In a spontaneous oxidation-reduction reaction between aluminum and silver ion, the aluminum(III) ion and solid silver are formed. If 0.001g of aluminum is consumed in this reaction, how much silver is produced?
a)1.20g
b)1.00g
c)3.00g
d)530g
Here is an example stoichiometry problem I've posted. Just follow the steps.
http://www.jiskha.com/science/chemistry/stoichiometry.html
To determine the amount of silver produced in the reaction, we can use stoichiometry to relate the amount of aluminum consumed to the amount of silver produced.
First, we need to balance the chemical equation for the reaction:
2 Al + 3 Ag⁺ → 2 Al³⁺ + 3 Ag
From the balanced equation, we can see that 2 moles of aluminum react to form 3 moles of silver.
Next, we need to convert the given mass of aluminum (0.001g) to moles.
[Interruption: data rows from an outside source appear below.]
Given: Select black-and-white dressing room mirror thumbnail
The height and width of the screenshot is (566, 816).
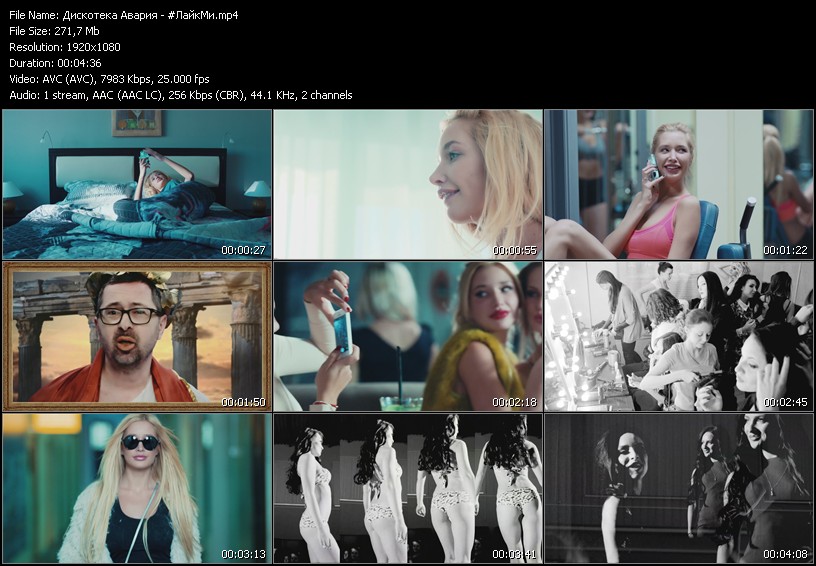Looking at the screenshot, I should [x=679, y=336].
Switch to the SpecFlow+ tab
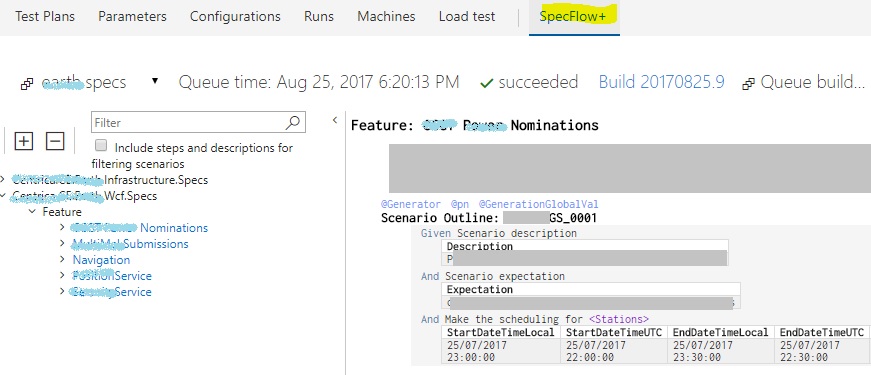Screen dimensions: 871x375 tap(573, 17)
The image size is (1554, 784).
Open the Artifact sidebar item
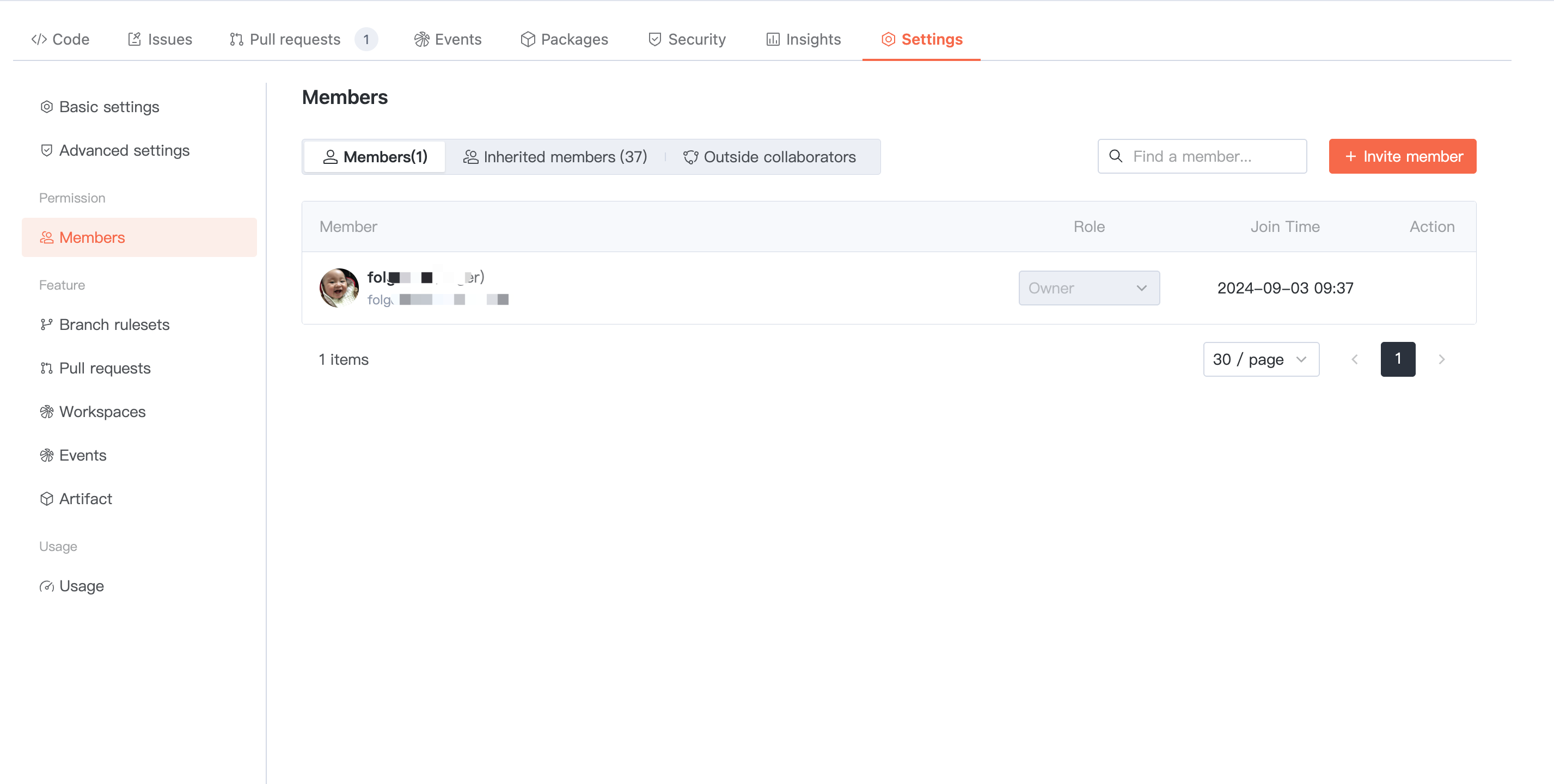pos(85,499)
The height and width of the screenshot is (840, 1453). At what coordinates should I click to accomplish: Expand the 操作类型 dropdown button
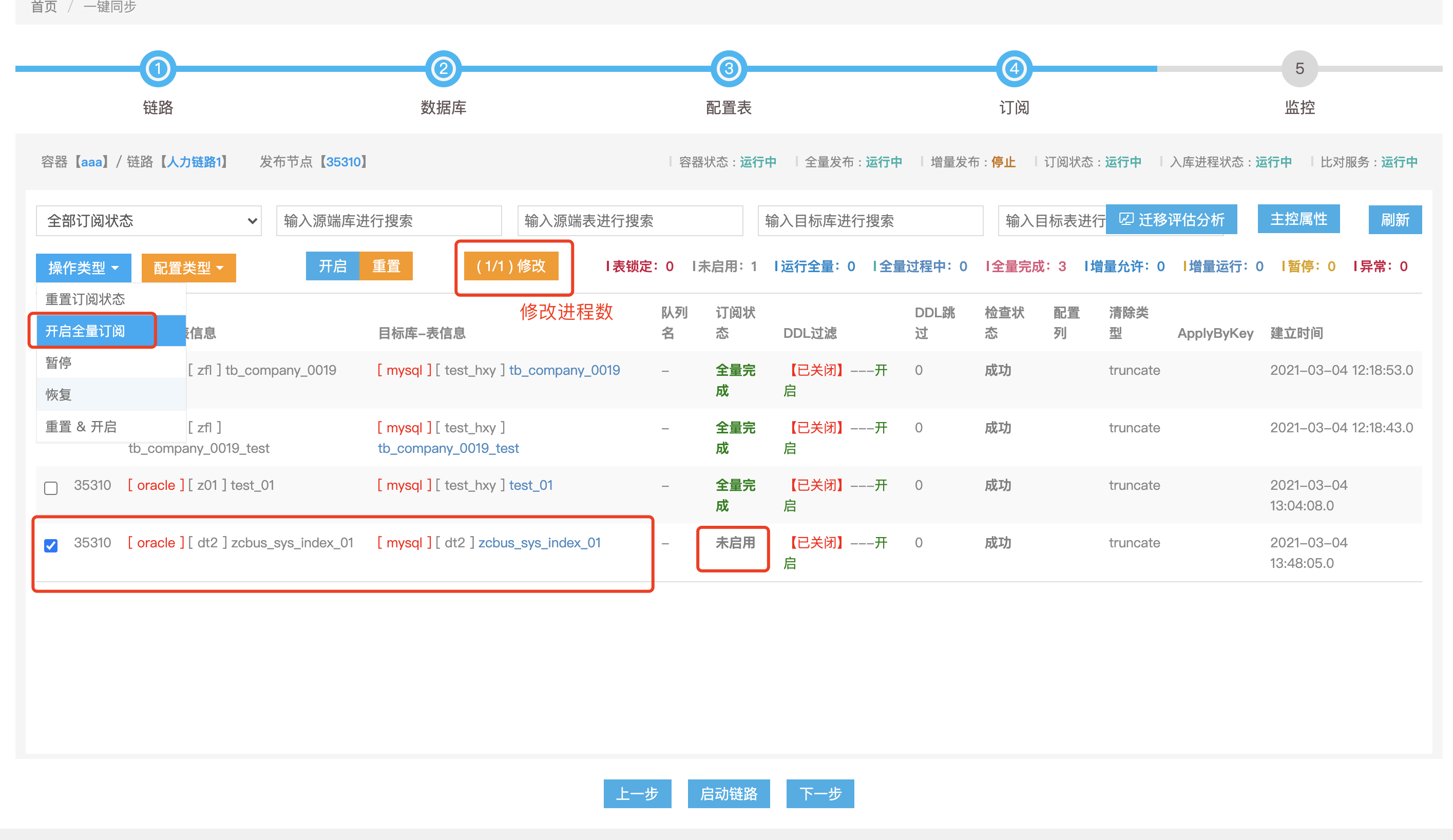(x=84, y=268)
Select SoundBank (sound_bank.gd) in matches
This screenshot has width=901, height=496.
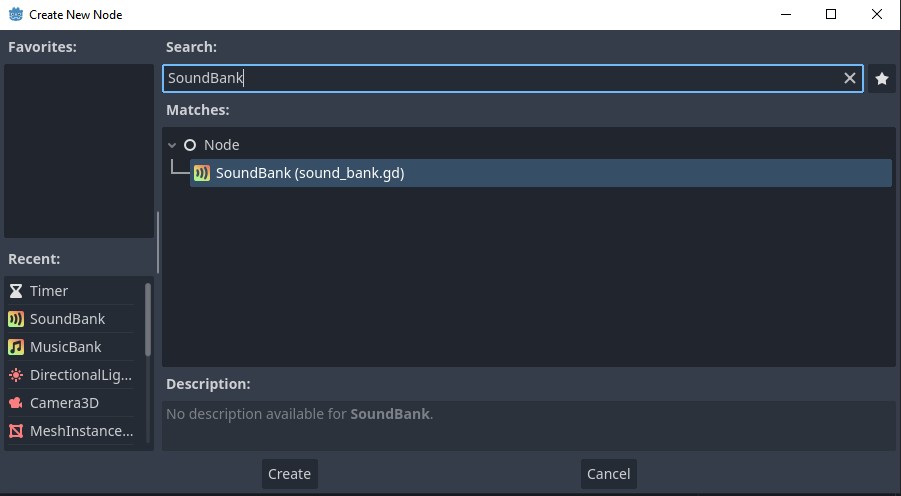coord(310,173)
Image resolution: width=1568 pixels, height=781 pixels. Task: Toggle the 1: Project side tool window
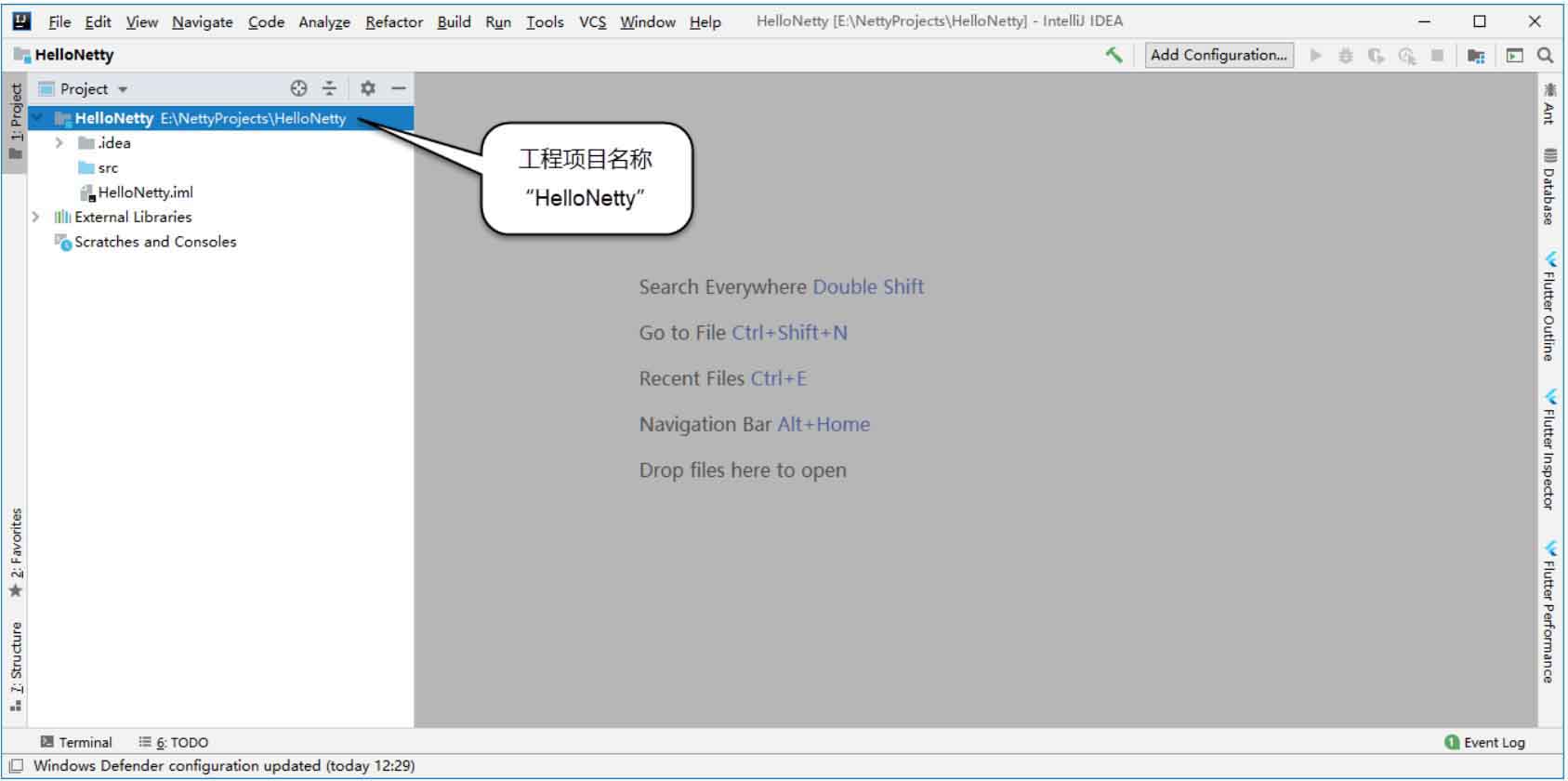16,121
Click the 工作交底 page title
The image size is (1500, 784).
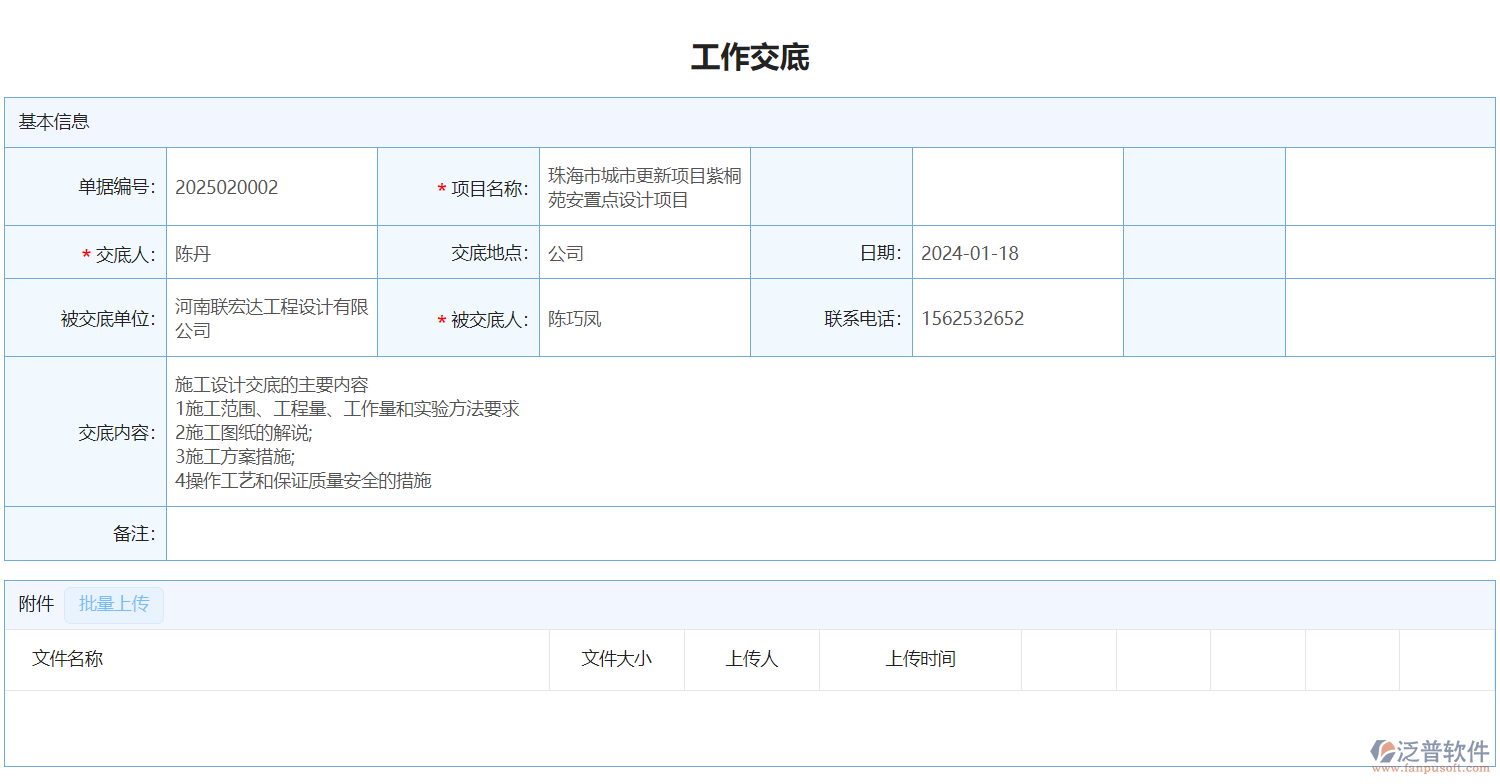(x=750, y=58)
To do this, we use the molar mass of aluminum, which is 26.98 g/mol:
moles of aluminum = mass of aluminum / molar mass of aluminum
moles of aluminum = 0.001g / 26.98 g/mol
moles of aluminum = 0.000037 mol
Now that we have the number of moles of aluminum, we can use the stoichiometry of the balanced equation to find the number of moles of silver produced.
From the balanced equation, we know that:
2 moles of aluminum react to produce 3 moles of silver
Therefore, using the ratio of moles of aluminum to moles of silver, we can calculate the moles of silver produced:
moles of silver = (moles of aluminum) x (3 moles of silver / 2 moles of aluminum)
moles of silver = 0.000037 mol x (3 mol / 2 mol)
moles of silver = 0.0000555 mol
Finally, we convert the moles of silver to grams using the molar mass of silver, which is 107.87 g/mol:
mass of silver = moles of silver x molar mass of silver
mass of silver = 0.0000555 mol x 107.87 g/mol
mass of silver = 0.00599g
Therefore, the amount of silver produced in the reaction is approximately 0.006g.
Since none of the answer choices seem to match the calculated value of 0.006g, it is likely that there is an error in the options provided for the question.